Parameters that become columns in the table are put directly in the benchmark CSV files, e.g., batch_size and datatype.

Adding new models

  1. Add your model to models.json.

    • The model's JSON key should be its unique codename, e.g. Hugging Face Hub model name. It's usually not that readable.
    • url should point to a page where people can obtain the model's weights, e.g. Hugging Face Hub.
    • nickname should be a short human-readable string that identifies the model.
    • params should be an integer rounded to billions.
  2. Add NLP dataset evaluation scores to score.csv.

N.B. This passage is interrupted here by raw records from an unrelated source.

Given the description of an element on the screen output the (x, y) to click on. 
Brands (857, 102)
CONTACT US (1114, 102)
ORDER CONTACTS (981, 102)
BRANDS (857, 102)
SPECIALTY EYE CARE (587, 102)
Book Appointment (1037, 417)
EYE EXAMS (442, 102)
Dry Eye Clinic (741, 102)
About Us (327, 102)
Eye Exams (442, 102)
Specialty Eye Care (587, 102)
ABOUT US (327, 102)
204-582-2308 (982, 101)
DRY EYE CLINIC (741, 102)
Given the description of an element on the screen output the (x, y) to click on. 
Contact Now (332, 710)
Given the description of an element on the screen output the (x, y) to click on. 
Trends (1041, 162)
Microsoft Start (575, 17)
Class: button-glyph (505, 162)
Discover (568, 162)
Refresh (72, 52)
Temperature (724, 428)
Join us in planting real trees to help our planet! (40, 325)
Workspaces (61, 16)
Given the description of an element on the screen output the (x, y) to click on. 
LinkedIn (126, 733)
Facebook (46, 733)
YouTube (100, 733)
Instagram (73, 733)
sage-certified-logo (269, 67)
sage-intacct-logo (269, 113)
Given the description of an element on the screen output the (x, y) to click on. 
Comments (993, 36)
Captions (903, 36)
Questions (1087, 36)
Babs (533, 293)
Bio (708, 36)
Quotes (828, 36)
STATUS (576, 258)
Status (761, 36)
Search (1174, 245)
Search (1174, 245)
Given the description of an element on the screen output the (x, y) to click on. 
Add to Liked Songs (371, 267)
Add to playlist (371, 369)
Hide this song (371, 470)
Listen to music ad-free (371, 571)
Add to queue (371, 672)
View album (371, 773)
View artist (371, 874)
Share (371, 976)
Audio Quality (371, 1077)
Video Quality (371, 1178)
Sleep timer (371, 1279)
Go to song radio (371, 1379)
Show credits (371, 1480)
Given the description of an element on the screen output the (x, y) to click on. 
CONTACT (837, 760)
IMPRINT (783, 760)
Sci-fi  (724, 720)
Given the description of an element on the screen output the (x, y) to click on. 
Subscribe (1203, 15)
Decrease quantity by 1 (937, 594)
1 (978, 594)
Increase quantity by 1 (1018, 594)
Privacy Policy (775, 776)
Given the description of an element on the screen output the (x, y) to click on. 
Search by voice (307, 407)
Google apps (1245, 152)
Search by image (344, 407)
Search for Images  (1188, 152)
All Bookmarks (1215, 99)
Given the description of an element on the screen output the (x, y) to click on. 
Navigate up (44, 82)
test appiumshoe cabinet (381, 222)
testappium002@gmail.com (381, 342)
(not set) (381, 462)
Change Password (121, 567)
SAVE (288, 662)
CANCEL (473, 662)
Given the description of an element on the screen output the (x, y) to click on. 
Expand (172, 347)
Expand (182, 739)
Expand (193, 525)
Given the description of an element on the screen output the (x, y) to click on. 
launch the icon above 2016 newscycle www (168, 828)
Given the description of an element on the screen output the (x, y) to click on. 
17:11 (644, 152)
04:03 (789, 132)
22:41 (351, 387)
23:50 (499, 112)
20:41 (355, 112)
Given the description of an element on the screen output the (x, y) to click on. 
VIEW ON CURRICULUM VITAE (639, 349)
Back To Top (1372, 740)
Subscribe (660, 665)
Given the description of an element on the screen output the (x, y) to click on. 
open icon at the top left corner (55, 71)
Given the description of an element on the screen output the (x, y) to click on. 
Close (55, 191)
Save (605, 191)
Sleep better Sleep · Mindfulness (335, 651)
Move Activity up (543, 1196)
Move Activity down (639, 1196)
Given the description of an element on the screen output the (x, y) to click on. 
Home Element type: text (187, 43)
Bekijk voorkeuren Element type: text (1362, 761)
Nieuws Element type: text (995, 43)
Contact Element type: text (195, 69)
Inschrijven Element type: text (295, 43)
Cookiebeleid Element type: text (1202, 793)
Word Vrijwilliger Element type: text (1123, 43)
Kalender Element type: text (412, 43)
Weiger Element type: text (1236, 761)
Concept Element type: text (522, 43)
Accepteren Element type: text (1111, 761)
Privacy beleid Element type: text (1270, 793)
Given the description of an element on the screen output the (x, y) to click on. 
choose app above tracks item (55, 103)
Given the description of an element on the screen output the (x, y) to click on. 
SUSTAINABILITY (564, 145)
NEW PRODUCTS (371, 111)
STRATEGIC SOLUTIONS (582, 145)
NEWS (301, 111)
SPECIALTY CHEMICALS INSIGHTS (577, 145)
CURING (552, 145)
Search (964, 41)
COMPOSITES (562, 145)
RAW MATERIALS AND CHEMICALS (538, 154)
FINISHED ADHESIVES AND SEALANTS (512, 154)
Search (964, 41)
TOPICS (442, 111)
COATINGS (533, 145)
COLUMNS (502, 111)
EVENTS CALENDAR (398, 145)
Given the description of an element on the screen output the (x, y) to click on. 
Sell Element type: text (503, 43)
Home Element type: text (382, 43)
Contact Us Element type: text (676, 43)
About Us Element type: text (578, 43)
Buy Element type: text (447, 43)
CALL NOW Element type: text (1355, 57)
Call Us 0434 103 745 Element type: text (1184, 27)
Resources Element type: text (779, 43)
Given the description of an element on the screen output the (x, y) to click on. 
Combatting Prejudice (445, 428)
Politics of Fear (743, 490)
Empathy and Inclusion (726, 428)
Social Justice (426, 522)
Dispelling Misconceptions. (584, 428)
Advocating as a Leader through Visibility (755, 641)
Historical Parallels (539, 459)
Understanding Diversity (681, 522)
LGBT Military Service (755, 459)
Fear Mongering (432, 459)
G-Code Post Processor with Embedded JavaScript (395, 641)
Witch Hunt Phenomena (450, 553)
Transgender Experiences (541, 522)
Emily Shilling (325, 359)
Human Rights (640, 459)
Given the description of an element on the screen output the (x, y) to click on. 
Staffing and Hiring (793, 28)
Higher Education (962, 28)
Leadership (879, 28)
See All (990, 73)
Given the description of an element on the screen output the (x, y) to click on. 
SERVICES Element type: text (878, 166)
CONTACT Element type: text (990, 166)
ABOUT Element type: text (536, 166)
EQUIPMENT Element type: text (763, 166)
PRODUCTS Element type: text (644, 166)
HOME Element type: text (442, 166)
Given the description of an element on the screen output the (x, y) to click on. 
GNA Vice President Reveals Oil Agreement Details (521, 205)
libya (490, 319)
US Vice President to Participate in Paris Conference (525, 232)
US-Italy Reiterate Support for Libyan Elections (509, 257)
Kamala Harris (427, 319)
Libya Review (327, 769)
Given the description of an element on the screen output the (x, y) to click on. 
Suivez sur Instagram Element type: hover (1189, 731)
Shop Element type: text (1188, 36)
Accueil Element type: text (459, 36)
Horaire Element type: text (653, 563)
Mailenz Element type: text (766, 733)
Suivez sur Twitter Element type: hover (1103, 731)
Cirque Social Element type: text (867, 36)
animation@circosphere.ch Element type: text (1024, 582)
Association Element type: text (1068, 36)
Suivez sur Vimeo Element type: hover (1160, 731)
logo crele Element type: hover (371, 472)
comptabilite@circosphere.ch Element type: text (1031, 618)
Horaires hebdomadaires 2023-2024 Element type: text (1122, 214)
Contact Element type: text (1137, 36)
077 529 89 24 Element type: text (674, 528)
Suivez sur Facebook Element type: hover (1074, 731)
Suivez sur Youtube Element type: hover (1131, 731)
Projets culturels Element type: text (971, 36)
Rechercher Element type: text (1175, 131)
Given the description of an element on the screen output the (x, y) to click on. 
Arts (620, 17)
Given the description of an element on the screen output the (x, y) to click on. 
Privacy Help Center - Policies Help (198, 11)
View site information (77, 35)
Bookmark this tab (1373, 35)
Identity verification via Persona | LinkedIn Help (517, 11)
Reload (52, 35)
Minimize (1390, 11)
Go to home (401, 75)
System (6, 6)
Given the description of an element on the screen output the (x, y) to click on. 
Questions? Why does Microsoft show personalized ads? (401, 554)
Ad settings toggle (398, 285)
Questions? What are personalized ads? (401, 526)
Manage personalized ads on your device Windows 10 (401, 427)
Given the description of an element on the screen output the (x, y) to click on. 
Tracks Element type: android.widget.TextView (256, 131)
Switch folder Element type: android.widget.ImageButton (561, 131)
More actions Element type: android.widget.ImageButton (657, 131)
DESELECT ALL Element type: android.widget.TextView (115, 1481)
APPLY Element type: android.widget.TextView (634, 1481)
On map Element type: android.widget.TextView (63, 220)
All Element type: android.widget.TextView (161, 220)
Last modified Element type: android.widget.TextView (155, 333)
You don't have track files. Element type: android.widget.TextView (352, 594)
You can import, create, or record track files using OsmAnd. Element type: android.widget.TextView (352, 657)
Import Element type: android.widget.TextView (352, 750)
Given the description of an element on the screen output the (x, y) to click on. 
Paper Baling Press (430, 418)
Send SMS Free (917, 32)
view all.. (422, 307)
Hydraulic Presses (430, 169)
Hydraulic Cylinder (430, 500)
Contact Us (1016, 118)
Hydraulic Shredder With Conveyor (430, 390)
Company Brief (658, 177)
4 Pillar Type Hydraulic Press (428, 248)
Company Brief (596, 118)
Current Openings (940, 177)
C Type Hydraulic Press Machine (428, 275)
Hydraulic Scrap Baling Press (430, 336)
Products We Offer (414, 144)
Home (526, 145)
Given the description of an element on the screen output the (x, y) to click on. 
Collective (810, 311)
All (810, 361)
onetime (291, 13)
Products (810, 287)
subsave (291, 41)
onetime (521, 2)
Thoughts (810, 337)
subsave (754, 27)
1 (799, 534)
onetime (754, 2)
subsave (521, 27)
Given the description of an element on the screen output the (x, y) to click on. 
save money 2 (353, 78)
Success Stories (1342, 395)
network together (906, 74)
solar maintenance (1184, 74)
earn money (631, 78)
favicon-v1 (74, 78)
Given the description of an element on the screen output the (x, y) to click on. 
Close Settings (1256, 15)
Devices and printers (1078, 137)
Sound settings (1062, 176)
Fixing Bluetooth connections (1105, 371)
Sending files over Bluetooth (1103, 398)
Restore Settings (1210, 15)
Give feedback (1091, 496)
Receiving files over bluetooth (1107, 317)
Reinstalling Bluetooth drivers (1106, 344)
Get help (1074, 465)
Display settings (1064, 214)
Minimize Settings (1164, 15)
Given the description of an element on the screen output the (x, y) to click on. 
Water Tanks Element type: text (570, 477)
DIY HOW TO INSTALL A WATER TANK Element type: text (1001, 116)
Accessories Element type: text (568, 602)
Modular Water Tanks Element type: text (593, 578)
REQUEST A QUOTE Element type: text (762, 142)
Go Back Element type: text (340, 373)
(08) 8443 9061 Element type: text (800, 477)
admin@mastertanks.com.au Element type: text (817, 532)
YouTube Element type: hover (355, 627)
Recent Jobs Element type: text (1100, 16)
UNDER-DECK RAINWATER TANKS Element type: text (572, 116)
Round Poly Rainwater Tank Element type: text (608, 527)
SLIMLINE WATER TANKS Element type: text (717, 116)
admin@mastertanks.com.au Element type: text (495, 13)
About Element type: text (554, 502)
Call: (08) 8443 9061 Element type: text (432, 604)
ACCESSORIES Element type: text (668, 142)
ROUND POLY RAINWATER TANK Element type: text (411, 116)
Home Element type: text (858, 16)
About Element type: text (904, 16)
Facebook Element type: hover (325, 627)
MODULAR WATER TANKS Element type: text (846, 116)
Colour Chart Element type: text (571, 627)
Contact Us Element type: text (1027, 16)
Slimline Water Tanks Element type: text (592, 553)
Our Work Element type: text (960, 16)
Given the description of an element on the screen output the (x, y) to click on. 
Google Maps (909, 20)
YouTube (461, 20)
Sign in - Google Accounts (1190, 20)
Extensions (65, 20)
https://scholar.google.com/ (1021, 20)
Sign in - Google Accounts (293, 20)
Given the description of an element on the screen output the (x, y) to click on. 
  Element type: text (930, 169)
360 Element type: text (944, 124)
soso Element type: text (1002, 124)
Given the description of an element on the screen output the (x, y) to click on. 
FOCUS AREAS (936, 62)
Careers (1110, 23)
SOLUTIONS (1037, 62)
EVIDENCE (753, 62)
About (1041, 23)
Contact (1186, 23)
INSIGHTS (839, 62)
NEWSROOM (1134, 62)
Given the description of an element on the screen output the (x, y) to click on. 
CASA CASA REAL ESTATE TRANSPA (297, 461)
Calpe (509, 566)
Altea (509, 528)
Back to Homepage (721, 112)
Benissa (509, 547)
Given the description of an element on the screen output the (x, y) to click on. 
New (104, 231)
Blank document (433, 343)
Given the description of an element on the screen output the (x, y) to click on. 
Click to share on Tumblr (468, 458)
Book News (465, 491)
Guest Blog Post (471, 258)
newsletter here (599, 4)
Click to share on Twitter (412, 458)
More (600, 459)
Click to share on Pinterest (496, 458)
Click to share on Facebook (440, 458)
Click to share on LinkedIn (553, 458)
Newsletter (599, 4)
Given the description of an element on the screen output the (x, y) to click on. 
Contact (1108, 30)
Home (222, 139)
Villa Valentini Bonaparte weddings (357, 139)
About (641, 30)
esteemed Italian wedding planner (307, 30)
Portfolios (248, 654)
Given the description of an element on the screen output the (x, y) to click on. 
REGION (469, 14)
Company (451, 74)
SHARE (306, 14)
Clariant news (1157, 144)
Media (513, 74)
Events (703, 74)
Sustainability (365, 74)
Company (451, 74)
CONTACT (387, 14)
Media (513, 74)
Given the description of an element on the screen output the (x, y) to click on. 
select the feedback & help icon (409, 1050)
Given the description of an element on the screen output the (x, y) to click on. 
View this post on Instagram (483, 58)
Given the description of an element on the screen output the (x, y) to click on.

    • model is the model's JSON key in models.json.
    • arc is the accuracy on the ARC challenge dataset.
    • hellaswag is the accuracy on the HellaSwag dataset.
    • truthfulqa is the accuracy on the TruthfulQA MC2 dataset.
    • We obtain these metrics using lm-evaluation-harness. See here for specific instructions.
  3. Add benchmarking results in CSV files, e.g. A100_chat_benchmark.csv. It should be evident from the name of the CSV files which setting the file corresponds to.